Following too closely, better known as tailgating, is a widespread practice across the country. In its most extreme forms, it can escalate into aggressive driving or even road rage when the following driver is frustrated with the speed of the lead driver. Tailgating is especially dangerous in poor weather or road conditions, as well as during rush hour, when drivers may need to suddenly apply the brakes. Following another car closely at night also can be dangerous, since each driver may be less alert to applying the brakes in response to hazards, and the distance between the cars is harder to judge.
As a result, every state has made tailgating a traffic violation. It is generally defined as following another vehicle in the same lane more closely than would be reasonable in view of traffic, road, and weather conditions. The subjective nature of this standard can give a driver plenty of room to argue that they were acting reasonably in the situation. The proper distance between the front car and the rear car will depend on the speed of the cars. As a guideline, the rear driver should allow one car length between their car and the front car for every 10 mph of speed, or a greater distance if weather conditions are not optimal.
Common Defenses to Tailgating
This violation often arises in the aftermath of a rear-end collision. State laws may presume that the rear driver was at fault in these cases because they were following too closely, but this is not always true. Sometimes the front driver suddenly applies the brakes for no legitimate reason, causing the distance from the driver in the rear to shorten. This can give the false impression that the driver in the rear was tailgating, but an investigation may prove otherwise. If the front driver is driving too slowly, they may be ticketed for this violation, but this is not a defense to tailgating because the rear driver still is expected to act safely under the circumstances.
Whether a driver violated a tailgating law is often subjective, so a good defense may consist of evidence that their driving was safe under the circumstances.
In other situations, a car from another lane may cut between two cars that had left sufficient space between them. This maneuver means that the rear driver may be close behind the new car. Furthermore, the new car may have reduced speed while changing lanes, so the rear driver may need to slam on the brakes to avoid a crash. When this happens, the driver who changed lanes may be at fault for making an unsafe lane change.

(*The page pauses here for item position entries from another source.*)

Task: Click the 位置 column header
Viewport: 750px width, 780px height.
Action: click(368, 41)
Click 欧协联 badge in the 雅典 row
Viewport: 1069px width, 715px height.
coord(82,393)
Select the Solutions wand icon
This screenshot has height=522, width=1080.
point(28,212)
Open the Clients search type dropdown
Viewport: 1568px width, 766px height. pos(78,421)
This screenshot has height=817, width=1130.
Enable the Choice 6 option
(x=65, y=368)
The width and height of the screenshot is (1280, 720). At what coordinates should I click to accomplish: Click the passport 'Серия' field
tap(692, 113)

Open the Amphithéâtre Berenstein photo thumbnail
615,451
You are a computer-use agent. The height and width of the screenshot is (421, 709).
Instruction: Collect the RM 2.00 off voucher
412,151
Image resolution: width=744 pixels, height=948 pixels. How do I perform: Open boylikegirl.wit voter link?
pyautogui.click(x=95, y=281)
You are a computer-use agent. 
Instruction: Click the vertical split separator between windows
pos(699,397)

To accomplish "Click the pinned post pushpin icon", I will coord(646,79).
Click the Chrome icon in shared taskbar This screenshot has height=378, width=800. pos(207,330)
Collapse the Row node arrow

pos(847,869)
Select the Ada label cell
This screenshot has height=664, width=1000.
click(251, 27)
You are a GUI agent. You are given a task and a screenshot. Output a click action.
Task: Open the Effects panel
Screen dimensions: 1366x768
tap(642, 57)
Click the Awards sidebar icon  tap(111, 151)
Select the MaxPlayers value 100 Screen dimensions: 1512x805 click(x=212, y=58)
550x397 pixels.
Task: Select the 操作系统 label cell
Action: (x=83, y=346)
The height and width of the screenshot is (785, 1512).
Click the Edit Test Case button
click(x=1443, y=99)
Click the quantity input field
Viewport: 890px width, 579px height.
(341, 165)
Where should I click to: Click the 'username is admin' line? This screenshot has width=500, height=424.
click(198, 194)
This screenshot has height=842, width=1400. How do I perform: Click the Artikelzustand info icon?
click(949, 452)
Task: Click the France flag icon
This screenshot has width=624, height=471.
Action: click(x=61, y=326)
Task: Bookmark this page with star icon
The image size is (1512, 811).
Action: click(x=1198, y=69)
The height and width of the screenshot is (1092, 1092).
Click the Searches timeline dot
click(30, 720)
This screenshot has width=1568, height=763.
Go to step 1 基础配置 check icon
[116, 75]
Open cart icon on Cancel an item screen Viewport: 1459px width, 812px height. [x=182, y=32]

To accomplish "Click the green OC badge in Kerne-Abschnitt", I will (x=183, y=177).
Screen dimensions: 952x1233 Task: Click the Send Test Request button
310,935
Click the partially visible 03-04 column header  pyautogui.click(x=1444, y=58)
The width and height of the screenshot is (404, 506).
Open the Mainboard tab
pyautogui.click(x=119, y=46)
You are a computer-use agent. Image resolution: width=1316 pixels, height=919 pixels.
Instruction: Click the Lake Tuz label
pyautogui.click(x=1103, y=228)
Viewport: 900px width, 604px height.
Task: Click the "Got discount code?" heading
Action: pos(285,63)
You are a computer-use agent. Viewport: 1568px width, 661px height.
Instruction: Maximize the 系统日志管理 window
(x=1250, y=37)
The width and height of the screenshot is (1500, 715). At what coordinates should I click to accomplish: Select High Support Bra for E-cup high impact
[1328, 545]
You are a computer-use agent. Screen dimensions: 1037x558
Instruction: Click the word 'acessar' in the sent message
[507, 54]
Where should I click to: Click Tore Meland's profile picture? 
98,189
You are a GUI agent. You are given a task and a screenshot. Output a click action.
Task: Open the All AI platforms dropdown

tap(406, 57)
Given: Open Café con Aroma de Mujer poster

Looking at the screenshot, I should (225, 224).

An officer who has issued a ticket based on a rear-end collision often did not witness the accident. They may have been called to the scene later and taken statements from witnesses. Even if you are concerned that you may have been at fault, or if you feel sorry for anyone involved in the accident, you should not discuss fault or apologize to the officer or anyone else at the scene. These statements could come back to haunt you in a traffic ticket trial or personal injury case, since admissions by a party will be admissible even if they are technically hearsay.